▶ Excerpt to read:
-------

ULAANBAATAR, Mongolia — Thousands of Mongolians stood in frigid weather Saturday for the second time this winter to protest the government response to smog that routinely blankets their capital.
An estimated 7,000 people, many of them wearing air masks and gas masks underneath thick winter hats, braved temperatures that fell below minus 4 Fahrenheit. Standing in the city’s central Sukhbataar Square, they held black balloons and protest signs. One banner read: “Wake up and smell the smog.”
Ulaanbaatar is one of the world’s coldest capitals, and more than half of the city’s 1.3 million residents rely on burning raw coal, plastic, rubber tires and other materials to stay warm and cook meals in their homes. In impoverished neighborhoods that ring the city, known as ger districts, many herders and others live in traditional round tents without heating, leaving them to burn polluting fuels.
UNICEF, the United Nations’ children’s agency, said last year that Ulaanbataar was one of the 10 most polluted cities in the world. It found that the lungs of children living in the districts with the highest pollution did not function as well as those of children living in rural areas, putting them at risk of chronic respiratory diseases as they grow older.
Pollution readings in one ger district Friday were at times nearly 30 times above the levels considered safe by the World Health Organization. Icy winds that whipped through the square during Saturday’s protest cleared some of the previous day’s pollution.

-------

▶ Material provided:
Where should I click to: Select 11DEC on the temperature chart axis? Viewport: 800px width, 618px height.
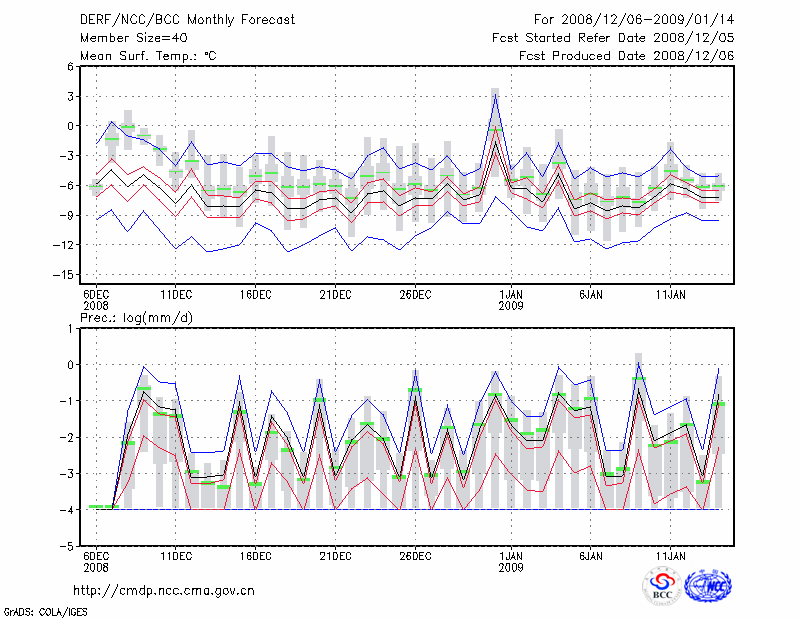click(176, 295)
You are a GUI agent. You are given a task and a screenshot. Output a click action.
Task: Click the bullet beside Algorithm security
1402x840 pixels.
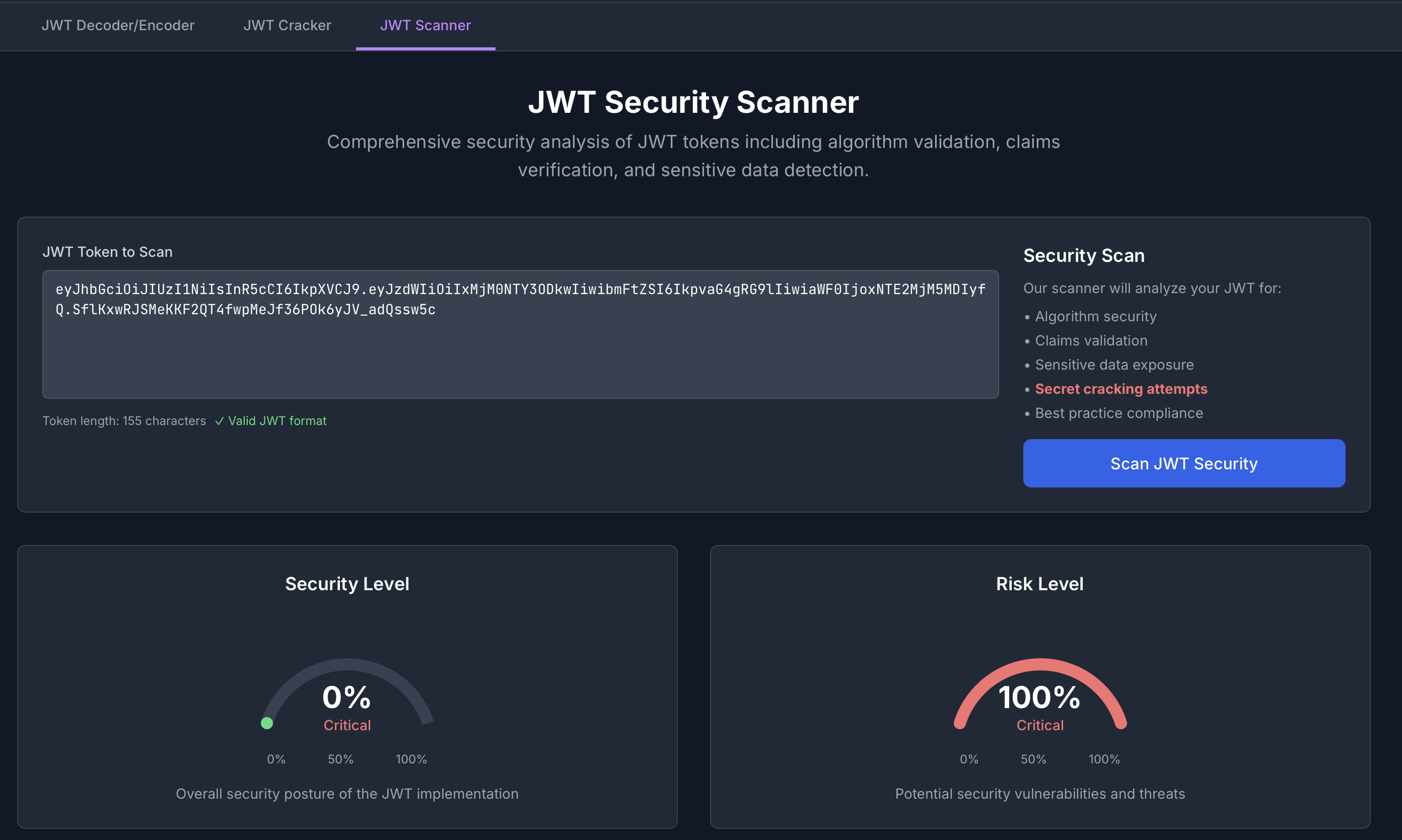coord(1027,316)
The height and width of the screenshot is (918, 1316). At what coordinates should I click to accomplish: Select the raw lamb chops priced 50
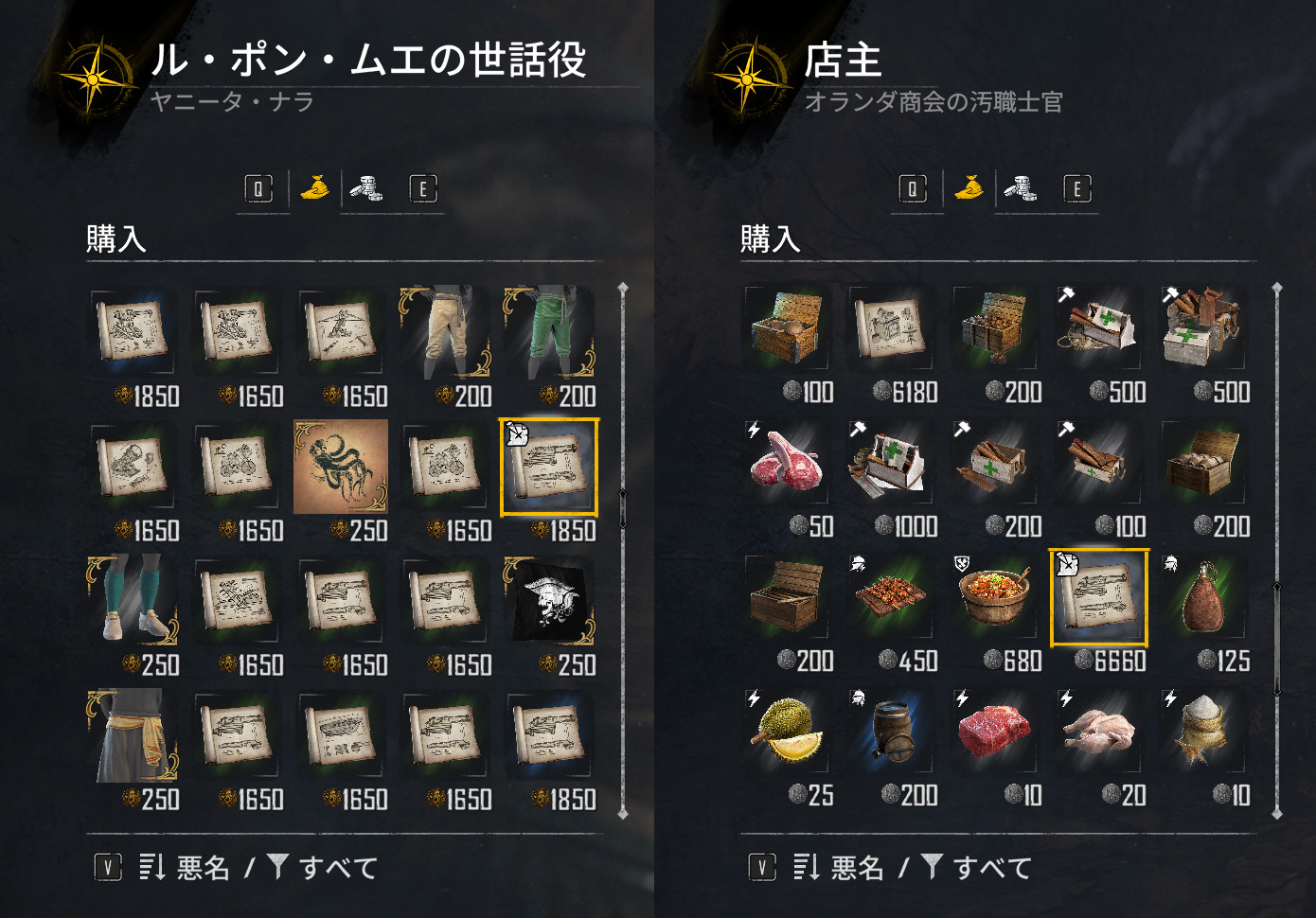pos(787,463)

-------

▶ Assigned task: Print the part of the Ulaanbaatar smog protest report from "Ulaanbaatar is one" to "they grow older." without any changes. Nothing in the records is needed here.

▶ Answer for the task:
Ulaanbaatar is one of the world’s coldest capitals, and more than half of the city’s 1.3 million residents rely on burning raw coal, plastic, rubber tires and other materials to stay warm and cook meals in their homes. In impoverished neighborhoods that ring the city, known as ger districts, many herders and others live in traditional round tents without heating, leaving them to burn polluting fuels.
UNICEF, the United Nations’ children’s agency, said last year that Ulaanbataar was one of the 10 most polluted cities in the world. It found that the lungs of children living in the districts with the highest pollution did not function as well as those of children living in rural areas, putting them at risk of chronic respiratory diseases as they grow older.